After bashing my head against the wall for a while trying to come up with a solution, I decided to run a sanity check. I left the D3D debug runtime enabled with breaking on errors, and I fired up some commercial games to see whether I could reproduce this crash. Of the six games I tested, three crashed immediately in this exact case (trying to go to a resolution different from the desktop in fullscreen mode). That’s good enough for me. I’m filing this one this under “WON’T FIX.”
Does it make me a bad coder that I only just today realized that the W component of a vertex post-projection is actually its exact depth in world units? I’m not sure how or why I never knew that, but it makes it easy to compute linear depth in a pixel shader, knowing also that the depth of a pixel is computed as (Z/W).
// Standard WVP multiply on a float3 position. Left as-is, depth will be non-linear in the pixel shader.
vs_out.pos = mul(float4(in_pos, 1), wvpMat);
// W is the actual unit depth from the camera
vs_out.pos.z = vs_out.pos.w;
// Subtract off the depth of the near plane
vs_out.pos.z -= NearDepth;
// Scale by the difference between the near and far planes.
// This could also be done as a single multiply if 1.0f / (FarDepth - NearDepth) were saved off.
vs_out.pos.z /= (FarDepth - NearDepth);
// And finally, multiply by W in anticipation of the automatic per-pixel W divide before the pixel shader.
// This step should only be done when calculating linear depth for the POSITION semantic.
// If linear depth is being written to, e.g., a TEXCOORDn channel, omit this step.
vs_out.pos.z *= vs_out.pos.w;
Presto, linear depth! This is useful for shadow maps and various postprocess effects like depth of field, when the usual front-loaded depth values are insufficient.

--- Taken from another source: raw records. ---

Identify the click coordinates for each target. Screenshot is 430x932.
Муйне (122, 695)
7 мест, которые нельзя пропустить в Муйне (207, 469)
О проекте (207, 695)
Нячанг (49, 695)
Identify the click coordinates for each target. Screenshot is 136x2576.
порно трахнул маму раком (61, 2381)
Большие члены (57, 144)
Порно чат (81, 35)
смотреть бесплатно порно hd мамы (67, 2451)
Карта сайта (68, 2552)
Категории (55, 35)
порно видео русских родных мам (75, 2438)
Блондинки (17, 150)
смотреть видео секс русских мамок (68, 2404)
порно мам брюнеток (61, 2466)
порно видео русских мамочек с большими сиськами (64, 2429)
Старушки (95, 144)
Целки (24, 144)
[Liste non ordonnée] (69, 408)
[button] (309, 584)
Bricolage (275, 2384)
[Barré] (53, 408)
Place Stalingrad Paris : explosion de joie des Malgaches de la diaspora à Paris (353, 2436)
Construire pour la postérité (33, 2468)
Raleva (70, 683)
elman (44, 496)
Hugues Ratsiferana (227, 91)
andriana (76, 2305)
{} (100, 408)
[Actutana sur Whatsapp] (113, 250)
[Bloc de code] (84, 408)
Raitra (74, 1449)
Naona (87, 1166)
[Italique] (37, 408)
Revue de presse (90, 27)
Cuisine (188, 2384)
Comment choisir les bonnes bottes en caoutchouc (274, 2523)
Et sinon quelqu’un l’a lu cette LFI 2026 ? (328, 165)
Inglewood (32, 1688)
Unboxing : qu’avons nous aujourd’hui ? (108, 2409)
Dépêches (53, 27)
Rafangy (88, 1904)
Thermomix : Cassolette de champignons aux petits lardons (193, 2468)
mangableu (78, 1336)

I also discovered today that trying to do the W divide in the vertex shader is bad and wrong and bad. Interpolating (Z/W) is not the same as interpolating Z and W separately and then dividing. I was trying to implement motion blur as a postprocess and was seeing artifacts on large triangles, especially when vertices were outside or behind the view frustum. Moving the W divide (for the current and last screen positions, to calculate screen-space velocity from) into the pixel shader fixed these artifacts.

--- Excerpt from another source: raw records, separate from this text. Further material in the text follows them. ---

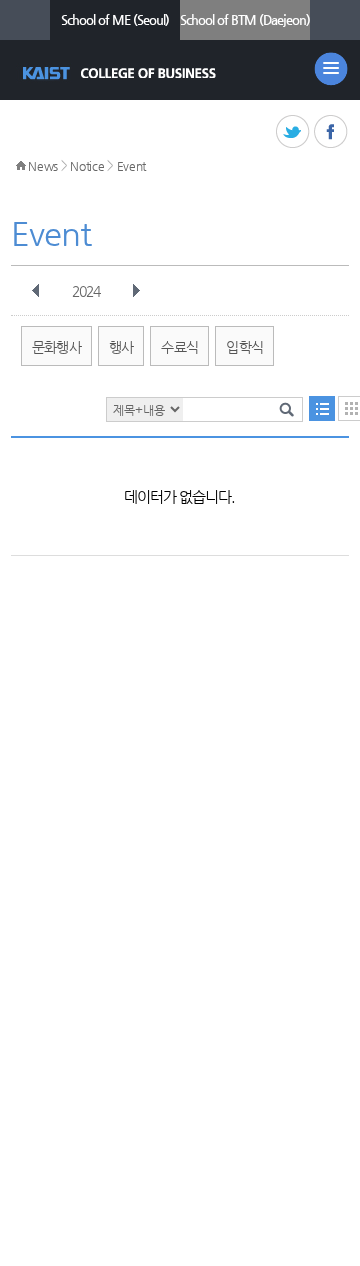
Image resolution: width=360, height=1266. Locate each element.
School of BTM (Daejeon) (245, 19)
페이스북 (331, 132)
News (43, 166)
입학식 (244, 347)
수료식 (179, 347)
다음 (136, 291)
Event (132, 166)
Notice (87, 166)
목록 (322, 408)
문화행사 (56, 347)
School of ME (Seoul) (115, 19)
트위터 (293, 132)
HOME (21, 166)
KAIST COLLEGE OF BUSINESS (121, 73)
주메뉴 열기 (331, 69)
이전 (36, 291)
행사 (121, 347)
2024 (86, 291)
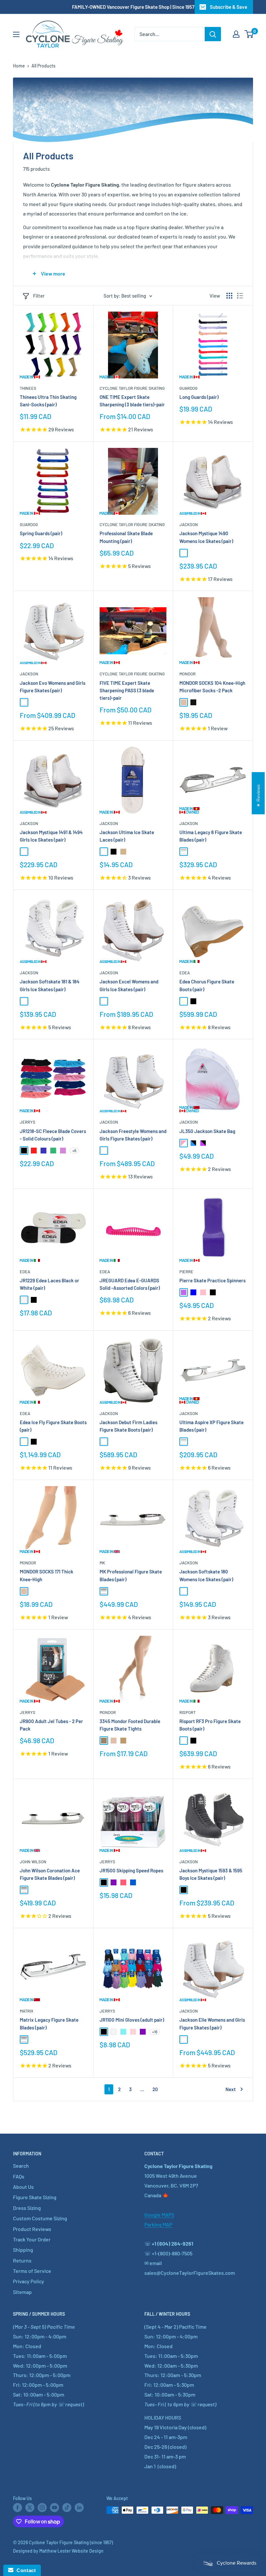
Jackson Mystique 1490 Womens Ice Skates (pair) (206, 537)
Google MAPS (159, 2215)
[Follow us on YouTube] (54, 2507)
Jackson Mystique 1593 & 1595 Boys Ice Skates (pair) (210, 1874)
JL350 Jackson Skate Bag (207, 1131)
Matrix (26, 2011)
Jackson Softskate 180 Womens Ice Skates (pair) (206, 1575)
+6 (74, 1150)
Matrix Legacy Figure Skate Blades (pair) (49, 2023)
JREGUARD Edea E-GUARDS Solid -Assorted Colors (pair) (130, 1284)
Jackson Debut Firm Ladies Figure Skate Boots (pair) (128, 1426)
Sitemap (22, 2292)
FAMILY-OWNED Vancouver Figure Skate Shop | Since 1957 (133, 7)
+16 (154, 2031)
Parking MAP (158, 2224)
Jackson (188, 524)
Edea (184, 972)
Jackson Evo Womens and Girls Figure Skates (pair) (52, 686)
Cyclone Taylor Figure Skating (132, 388)
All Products (43, 65)
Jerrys (27, 1122)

I recently made a change which improved the perf of my test app’s debug build by something ridiculous like 650%. It turned out I was unwittingly allocating and freeing some memory each frame due to a bug in one of my container classes. So I fixed it, happy with the perf win, and went on my way. But then I started thinking about it later, and I decided to conduct a little experiment. I ran my test app and looked at the framerate. About 1500 fps. I then made a tiny, almost seemingly innocuous one-line change and ran it again. This time I got 500 fps. This one-line change was as follows:
delete new int;
That’s right, a single allocation and deletion of one integer every frame tripled my frame time. Now granted, this was a debug build, with safety checks enabled, so allocations are apt to be slower, but still. The one line took as much time as the entire rest of my frame logic twice over. That’s pretty staggering. In some sense, I suppose it’s fortunate that a single new/delete pair could have such a drastic impact, else I might never have caught this particular bug. Either way, it reinforced a critical point: don’t allocate things every frame!
Twist ending: This entry is actually a cautionary tale against rewriting STL classes. This never would’ve happened if I’d just used std::vector…
It’s been ages since I wrote anything here. Mostly this is because I was shipping an actual game and not working on hobby stuff. Also because I’m lazy but let’s just stick with the first one. But I’ve returned to the hobby coding fray with a renewed interest in generic engine tasks, so I should probably document some of that.
Some of my recent tasks have been to refactor my renderer framework to increase flexibility and reuse, to add a system for end-user-supported localization, to improve and extend the capabilites of my content packaging methods to clearly delineate assets which belong to the engine versus those that belong to the app, and to automatically maintain version numbers for the engine and for apps. Some of these are still works-in-progress and likely not worth discussing yet. Others are larger changes than I want to get into right now.